改善が見られない場合、法的措置を講じる旨の警告状も
新型肺炎SARSの拡大が深刻化する中、FTCおよびFDAはOntario Ministry of Consumer and Business Servicesの協力を得て、科学的根拠の無い製品が新型肺炎、SARSの予防、治療に有効だと宣伝するウェブサイトを探し出し、その管理者に対して誤解を招くまたは虚偽の宣伝を排除するよう警告を発している。 これまでのところ、FTCはSARS治療・予防関連製品を宣伝・販売する幾つかのウェブサイトを発見しているが、これらのサイトに対し「SARSなど疾患の予防・治療に有効性ありと宣伝するためには、その理由を科学的に証明する研究報告の提出が必要。それがなされない場合、製品名、サイト名などの手段を使い宣伝することは違法」とし、改善が見られない場合、法的措置を講じる旨の警告状を発するという。 「SARSを予防、治療、治癒する」という文言、捜査・摘発の対象に
製品の宣伝コピーで、「SARSを予防、治療、治癒する」という文言が含まれている場合、当事者は連邦または州の捜査・摘発の対象となる。連邦取引委員会法の違反者は連邦地方裁判所に提訴され、刑事あるいは民事で裁判を受ける。民事で有罪となった場合、最高1万1千ドルの罰金が課せられる。販売元は顧客に対し返金を求められる。 FTC関係者は「これまでのところ、SARSへの有効な治療法、および予防法は発見されていない。従って、科学的根拠も無く、製品を販売するため“SARSの治療・予防に効果がある”と宣伝するのは違法行為である」と述べている。また、消費者に対しても、「“SARSを治療・治癒する錠剤、またはウィルスを殺菌、除菌できる空気清浄器”という宣伝で販売される製品に出会ったら、まず疑って欲しい」と呼びかけている。 FDAでも、Better Immunity BETA 1.3/1.6 GLUCANを販売するテキサス州のYoung Again Nutrients社に対して、同製品販売の際、「免疫システムを強めて、あらゆる感染性疾患、今ではSARSも撃退できる」という内容の宣伝を行ったことは違法であり、ただちに修正を求める旨を記した警告状を送付している。 米国健康食品業界関連団体も不正行為排除に乗り出す FTC、FDAの取り組みの他に、SARSを利用した不正行為を排除しようと、ハーブ製品・ダイエタリーサプリメント産業を代表するAmerican Herbal Products Association (AHPA)、Consumer Healthcare Products Association(CHPA)、Council for Responsible Nutrition(CRN)、National Nutritional Foods Association(NNFA)、Utah Natural Products Alliance(UNPA)も団結して、次のような勧告を発表している。

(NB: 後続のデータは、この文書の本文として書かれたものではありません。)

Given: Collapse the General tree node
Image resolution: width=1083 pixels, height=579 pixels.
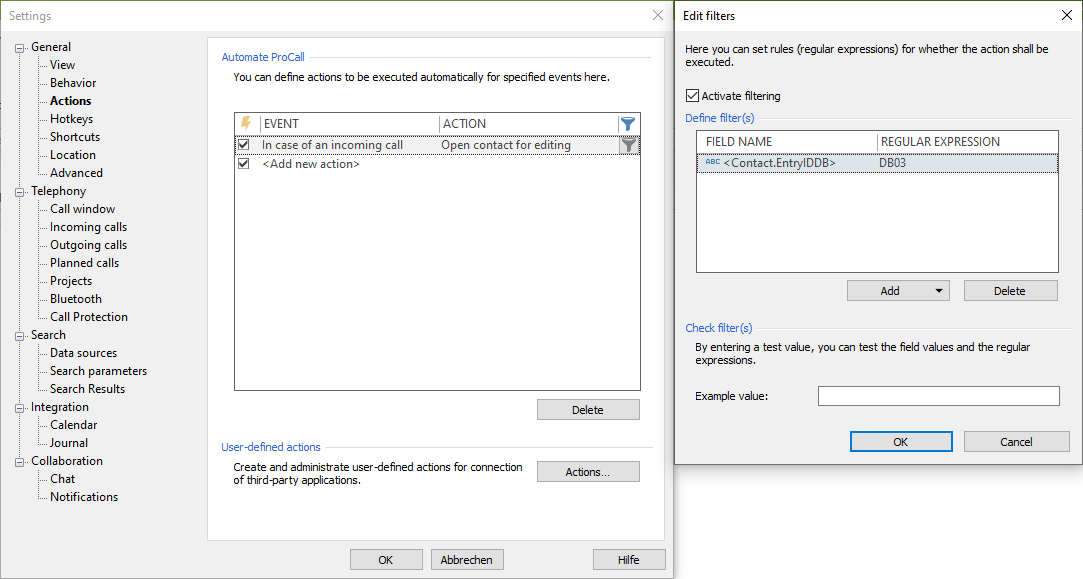Looking at the screenshot, I should click(x=20, y=47).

“ダイエタリーサプリメント産業は新型肺炎SARSに関する公衆の懸念、また世界中に脅威をもたらす疾患を防ぎたいという気持ちを重大に受け止めている。私たちは、ビタミン、ミネラル、ハーブなどの栄養補助食品の販売・使用を支援するものではあるが、SARSを予防・治療できると証明されたダイエタリーサプリメントはまだ無いと考えている。

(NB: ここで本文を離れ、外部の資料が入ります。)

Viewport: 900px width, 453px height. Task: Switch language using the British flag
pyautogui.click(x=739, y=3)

さらに、CRNなども独自に「消費者に高品質で安全なダイエタリーサプリメント製品を薦めるため、FDAおよびFTCの規制に全面的な協力を惜しまない」というプレスリリースを発表している。 ※ダイエタリー・サプリメント:ハーブ、栄養補助食品などの健康食品、米国では一般的にdietary(食物の) saplimentと呼ぶ。